“Art. 88. Nos procedimentos de jurisdição voluntária, as despesas serão adiantadas pelo requerente e rateadas entre os interessados”.

Comentários: em 1952, FREDERICO MARQUES escrevia: “A impropriamente denominada jurisdição voluntária, que não é voluntária nem jurisdição, constitui função estatal de administração pública de direitos de ordem privada, que o Estado exerce, preventivamente, através de órgãos judiciários, com o fito e objetivo de constituir relações jurídicas, ou de modificar e desenvolver relações já existentes”. (“Ensaio sobre a Jurisdição Voluntária”). O artigo 88 refere-se exatamente às despesas processuais geradas em procedimentos de jurisdição voluntária, nos quais não há lide (conflito de interesses), sendo esse o aspecto que exigiu do legislador cuidasse, em regra específica, acerca das despesas processuais.

Com efeito, quando há sucumbência no processo civil, a parte sucumbente  deve arcar com o pagamento da taxa judiciária, despesas processuais e honorários de advogado, de modo que o regime dos encargos de sucumbência é centrado na lide e na aferição de quem nela sucumbiu (princípio da causalidade).  Mas como nos procedimentos de jurisdição voluntária não há lide (conflito de interesses),  outro deve ser o critério, que é aquele fixado pelo artigo 88, ao estabelecer que as despesas processuais devem ser adiantadas pelo requerente (nos procedimentos de jurisdição voluntária é mais adequado chamar de “requerente” aquele que inicia o procedimento, reservando-se o termo “autor” para a jurisdição contenciosa), de modo que, aquele que busca obter a tutela jurisdicional, deve adiantar o pagamento das despesas necessárias ao desenvolvimento do procedimento, despesas que, ao final, são rateadas entre todos os interessados.
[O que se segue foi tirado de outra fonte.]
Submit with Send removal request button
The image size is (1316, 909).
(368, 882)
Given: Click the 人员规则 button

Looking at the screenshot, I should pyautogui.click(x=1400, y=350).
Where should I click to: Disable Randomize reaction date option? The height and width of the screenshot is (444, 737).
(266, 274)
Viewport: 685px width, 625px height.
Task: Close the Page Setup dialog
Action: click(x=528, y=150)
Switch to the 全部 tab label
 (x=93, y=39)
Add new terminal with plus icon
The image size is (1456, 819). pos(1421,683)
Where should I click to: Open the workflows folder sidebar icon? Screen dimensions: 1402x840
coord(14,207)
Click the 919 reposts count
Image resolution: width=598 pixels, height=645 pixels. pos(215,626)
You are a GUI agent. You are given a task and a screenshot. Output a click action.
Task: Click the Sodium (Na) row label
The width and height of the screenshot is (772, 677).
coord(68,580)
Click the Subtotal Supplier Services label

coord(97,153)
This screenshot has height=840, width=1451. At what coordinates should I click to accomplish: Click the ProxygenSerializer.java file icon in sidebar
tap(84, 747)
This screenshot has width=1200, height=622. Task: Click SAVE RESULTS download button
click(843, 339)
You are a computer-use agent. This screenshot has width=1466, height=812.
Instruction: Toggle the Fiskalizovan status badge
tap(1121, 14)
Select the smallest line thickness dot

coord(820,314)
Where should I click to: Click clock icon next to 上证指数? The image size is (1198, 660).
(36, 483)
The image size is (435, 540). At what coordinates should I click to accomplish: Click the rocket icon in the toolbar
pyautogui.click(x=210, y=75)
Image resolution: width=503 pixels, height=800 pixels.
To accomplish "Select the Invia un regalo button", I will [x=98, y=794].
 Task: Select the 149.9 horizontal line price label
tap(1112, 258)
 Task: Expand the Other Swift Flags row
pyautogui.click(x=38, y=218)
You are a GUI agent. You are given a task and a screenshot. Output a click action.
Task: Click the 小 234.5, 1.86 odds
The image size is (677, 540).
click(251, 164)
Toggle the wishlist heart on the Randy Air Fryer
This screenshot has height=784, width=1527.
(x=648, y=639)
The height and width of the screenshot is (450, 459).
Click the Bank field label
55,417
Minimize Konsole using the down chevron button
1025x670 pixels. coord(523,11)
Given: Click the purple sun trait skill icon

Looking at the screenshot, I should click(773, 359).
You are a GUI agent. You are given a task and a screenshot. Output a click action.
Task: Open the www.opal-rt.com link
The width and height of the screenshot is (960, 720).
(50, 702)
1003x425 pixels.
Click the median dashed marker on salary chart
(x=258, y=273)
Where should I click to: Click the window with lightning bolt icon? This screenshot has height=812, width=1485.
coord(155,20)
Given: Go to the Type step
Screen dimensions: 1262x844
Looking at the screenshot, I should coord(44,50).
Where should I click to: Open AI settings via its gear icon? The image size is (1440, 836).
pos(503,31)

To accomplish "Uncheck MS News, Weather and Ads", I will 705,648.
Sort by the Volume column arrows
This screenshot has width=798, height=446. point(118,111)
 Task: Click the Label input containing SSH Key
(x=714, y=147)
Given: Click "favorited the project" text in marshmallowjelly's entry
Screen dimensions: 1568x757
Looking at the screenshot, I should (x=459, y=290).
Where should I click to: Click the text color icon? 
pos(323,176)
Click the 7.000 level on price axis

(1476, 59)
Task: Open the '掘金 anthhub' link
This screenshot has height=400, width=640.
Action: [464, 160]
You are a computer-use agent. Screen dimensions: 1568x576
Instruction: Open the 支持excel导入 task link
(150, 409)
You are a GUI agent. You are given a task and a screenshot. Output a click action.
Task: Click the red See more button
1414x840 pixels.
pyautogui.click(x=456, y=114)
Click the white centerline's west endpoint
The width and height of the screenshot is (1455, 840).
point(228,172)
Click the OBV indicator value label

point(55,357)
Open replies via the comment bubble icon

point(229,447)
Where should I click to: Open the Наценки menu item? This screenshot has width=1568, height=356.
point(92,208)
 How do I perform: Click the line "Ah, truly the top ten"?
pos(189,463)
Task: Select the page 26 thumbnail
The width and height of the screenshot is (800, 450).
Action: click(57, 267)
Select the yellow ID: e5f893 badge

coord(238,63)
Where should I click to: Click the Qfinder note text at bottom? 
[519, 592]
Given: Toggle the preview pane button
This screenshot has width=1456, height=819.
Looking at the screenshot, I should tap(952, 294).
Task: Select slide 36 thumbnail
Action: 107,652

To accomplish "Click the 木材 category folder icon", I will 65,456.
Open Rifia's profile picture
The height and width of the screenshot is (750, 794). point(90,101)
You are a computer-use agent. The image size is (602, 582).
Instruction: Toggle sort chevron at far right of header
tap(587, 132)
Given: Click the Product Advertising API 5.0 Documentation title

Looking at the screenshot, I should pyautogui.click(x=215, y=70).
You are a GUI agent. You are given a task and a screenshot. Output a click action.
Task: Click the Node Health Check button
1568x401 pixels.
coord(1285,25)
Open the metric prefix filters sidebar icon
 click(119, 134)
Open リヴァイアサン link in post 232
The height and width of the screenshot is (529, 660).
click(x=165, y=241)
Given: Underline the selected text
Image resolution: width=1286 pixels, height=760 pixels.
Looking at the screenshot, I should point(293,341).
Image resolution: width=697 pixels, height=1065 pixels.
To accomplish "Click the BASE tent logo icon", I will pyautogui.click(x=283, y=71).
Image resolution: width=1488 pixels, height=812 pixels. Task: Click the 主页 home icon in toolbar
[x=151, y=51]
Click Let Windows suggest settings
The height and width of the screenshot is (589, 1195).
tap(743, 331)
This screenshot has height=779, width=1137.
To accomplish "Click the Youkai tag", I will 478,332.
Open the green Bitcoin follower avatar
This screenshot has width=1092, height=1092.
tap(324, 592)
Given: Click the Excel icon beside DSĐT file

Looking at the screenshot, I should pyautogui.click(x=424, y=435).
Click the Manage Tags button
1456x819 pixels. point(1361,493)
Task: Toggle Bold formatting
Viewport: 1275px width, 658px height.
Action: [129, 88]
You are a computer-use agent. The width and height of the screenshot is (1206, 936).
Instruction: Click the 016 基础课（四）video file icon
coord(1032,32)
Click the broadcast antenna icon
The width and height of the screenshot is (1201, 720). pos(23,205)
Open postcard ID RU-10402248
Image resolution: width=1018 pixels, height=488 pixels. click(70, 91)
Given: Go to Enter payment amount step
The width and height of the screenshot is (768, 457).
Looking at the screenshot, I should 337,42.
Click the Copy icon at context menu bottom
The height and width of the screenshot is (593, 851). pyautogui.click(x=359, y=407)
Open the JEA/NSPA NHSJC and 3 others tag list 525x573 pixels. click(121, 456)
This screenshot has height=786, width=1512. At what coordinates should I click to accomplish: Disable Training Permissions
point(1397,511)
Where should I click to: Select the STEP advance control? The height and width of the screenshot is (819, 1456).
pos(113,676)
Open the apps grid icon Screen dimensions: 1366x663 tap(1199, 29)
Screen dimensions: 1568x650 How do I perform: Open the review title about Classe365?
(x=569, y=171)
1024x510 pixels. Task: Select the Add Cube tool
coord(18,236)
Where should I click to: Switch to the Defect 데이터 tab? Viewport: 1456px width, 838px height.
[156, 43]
Se o Ministério Público for o requerente (artigo 720 do CPC/2015), não há adiantamento de despesas processuais, mas estas devem ser suportadas ao final por todos os interessados, conforme a sua quota-parte.

Os procedimentos de jurisdição voluntário estão regulados no CPC/2015 entre os artigos 719/770.

Importante salientar que o artigo 88 refere-se apenas a despesas processuais, porque não há condenação em honorários de advogado nos procedimentos de jurisdição voluntária. Há, uma exceção, de que trataremos ao final destes comentários.

Quanto à taxa judiciária (tributo), a União Federal e os Estados-membros possuem competência legislativa para a prever nos processos de sua competência. Pode ocorrer, pois, que, determinada lei a exclua do fato gerador desse tributo. Em São Paulo, a lei federal 11.608/2003 – a lei que regula a taxa judiciária nos processos de competência da justiça paulista – prevê, em seu artigo 1o., que incidirá a taxa judiciária nos procedimentos de jurisdição voluntária. Assim, o requerente deve recolher a taxa judiciária, mas esse valor configura despesa processual, de maneira que os demais interessados no procedimento de jurisdição voluntária reembolsarão  o requerente do que ele tiver despendido com a taxa judiciária, proporcionalmente de acordo com a quota-parte de cada um dos interessados.

CONFLITO DE INTERESSES: pode suceder que, no procedimento de jurisdição voluntária, revele-se, no curso do procedimento,  a presença de um conflito de interesses, como ocorre, com certa frequência, no procedimento de extinção de condomínio em coisa indivisível. Nessa hipótese, como observa OVÍDIO BAPTISTA, desaparecendo aquela identidade de interesses que caracteriza posição dos interessados nos procedimentos de jurisdição voluntária, não há razão para se aplicar a regra do artigo 88, dado que, existindo lide, a parte sucumbente deve arcar não apenas com as despesas processuais, mas também os honorários de advogado. A rigor, o procedimento deixa de ser de jurisdição voluntária para se transformar em um procedimento de jurisdição contenciosa, com a aplicação da regra geral de sucumbência.